How to Write an RFP
Create an RFP That Will Get You Results
A request for proposal, sometimes called an RFP or RFQ ("request for quotation"), is a document a company issues when it wants to buy a product and it wants to make its specifications available to the public. This is usually the case when several companies will bid on the work and the RFP invites more competitive prices. But, if you don't prepare the RFP correctly, your effort might produce bids that are a waste of time, or worse, no bids at all. Here's how to go about creating an RFP to ensure the best results.
Time Required: Several days
The 12 Steps
- Do your homework: Figure out what you need, what you want, and what is possible before you begin writing your RFP. Don't issue an RFP for a machine that can produce 1,500 widgets an hour if you've never sold more than 25 a month. There's no point in issuing an RFP for a high-powered car when a messenger can get through traffic just as fast on a bicycle.
- Distinguish between your needs and wants: If you want to purchase an application that can transmit pictures between headquarters and your vans at the job site, you might specify the number of images you need per second, the maximum size of the images you need, and the necessary resolution. While it might be nice to have those images in color, decide if that is really necessary. If you really require a certain specific, use words like "will," "shall," and "must." This indicates that these are the requirements. Specifications that are merely "wants" should be identified by words like "may," "can," and "optional."
- Decide what the winner will look like: The proposals you get in response to your RFP will differ. Each responding company will have different strengths and weaknesses. Some will focus on lowest cost. Others will focus on best quality. And others will offer a complete feature set. Decide up front what you're looking for—the lowest cost, the fastest delivery, or some combination of the two.
- Organize the document: Anything you write for business should be given a great deal of thought and should be organized. An outline is a good place to start. At a minimum, you'll need sections for an introduction, requirements, selection criteria, timelines, and processes. Many of these sections will have subsections.
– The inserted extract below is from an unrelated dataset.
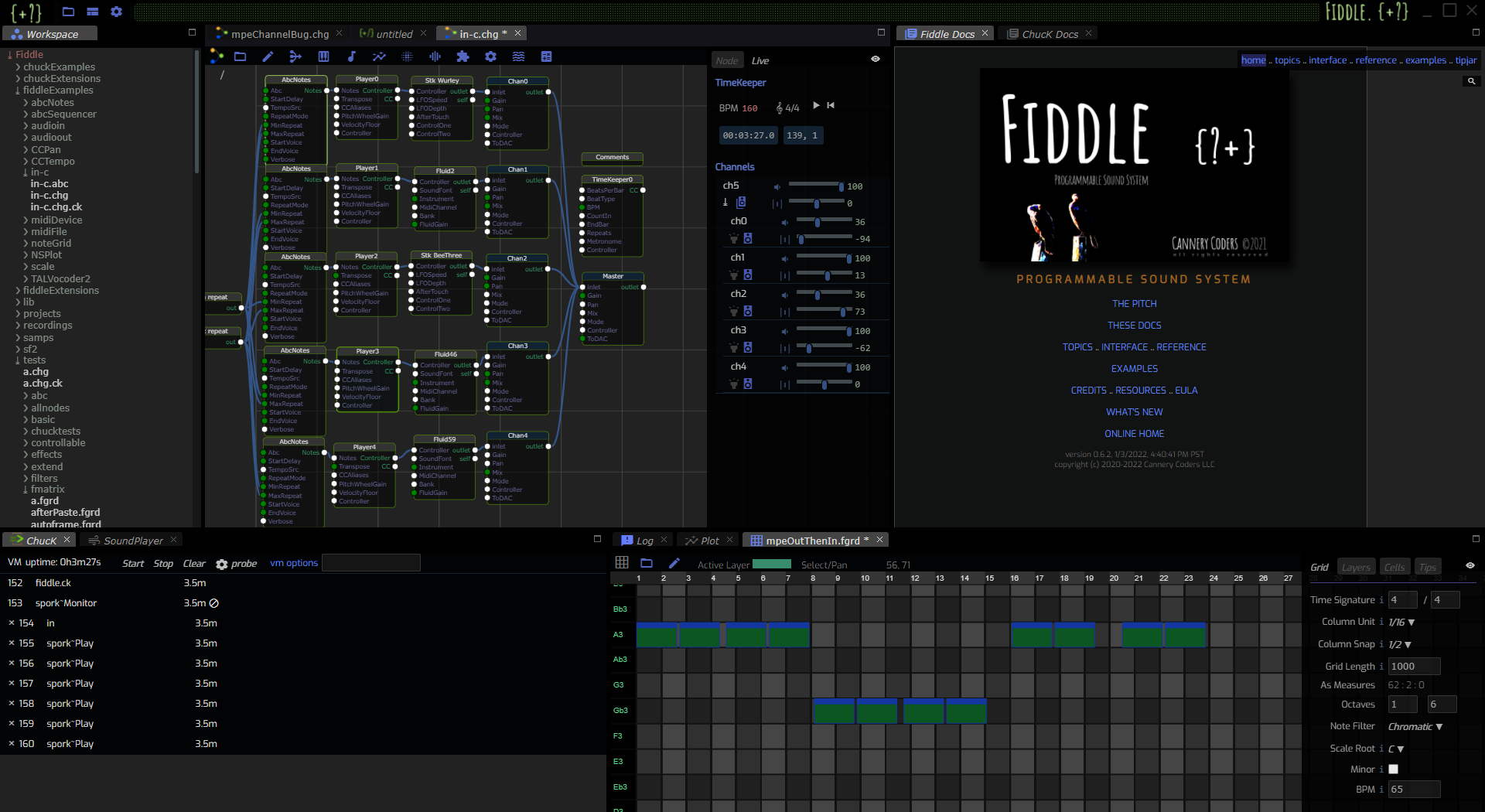Viewport: 1485px width, 812px height.
Task: Open THE PITCH link in docs
Action: coord(1134,304)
- Write the introduction: This is where you'll explain to potential bidders why you're publishing the RFP and what you hope to achieve by doing so. The introduction may also include a summary of the key points culled from the other sections, including the due date. The introduction of an RFP for an image transmission system might read something like this: "XYZ Company requests proposals for a highly reliable, easy-to-use system capable of transmitting images from the main office to vans anywhere in the metropolitan area. Responsive bids must be received by Monday, March 5, 2007, at 8 a.m. PST."
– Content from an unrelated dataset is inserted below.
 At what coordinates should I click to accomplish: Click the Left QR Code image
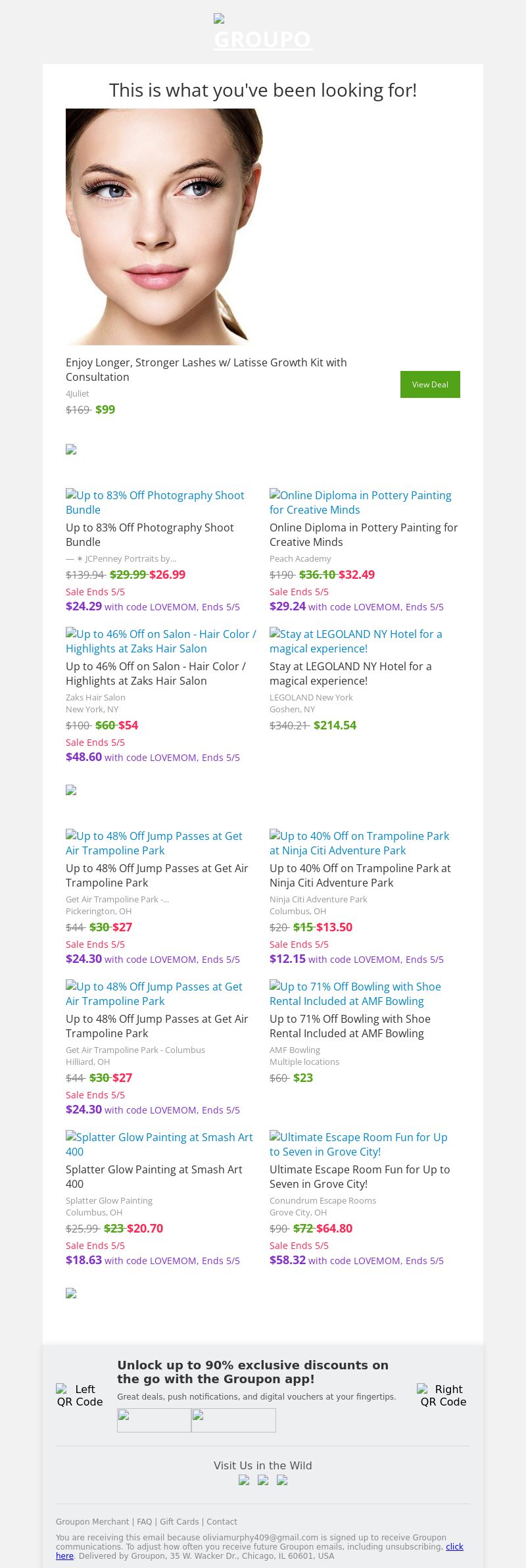tap(80, 1395)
- Explain requirements: This section is one of the most important and it usually takes the most time. You'll have to specify the size and clarity of the images to be transmitted and the necessary speed. Be specific, but don't tell bidders how you want the work to be accomplished unless that's essential. You might want to break this part up into subsections. For example (a) image size and quality (b) transmission, which could include both desired speed and any requirements that make the transmission secure (c) desired options, where you might list the color as a desirable option.
- Selection criteria: Here's where you tell bidders how you'll select the winning bid. You can divulge as much or as little as you like. It's a good idea to include a sentence like, "The winning bidder, if any, will be selected solely by the judgment of XYZ Company." You might want to create a spreadsheet that awards each bid a certain range of points in each category. Then, have a team choose the best bid from the ones with the top three scores.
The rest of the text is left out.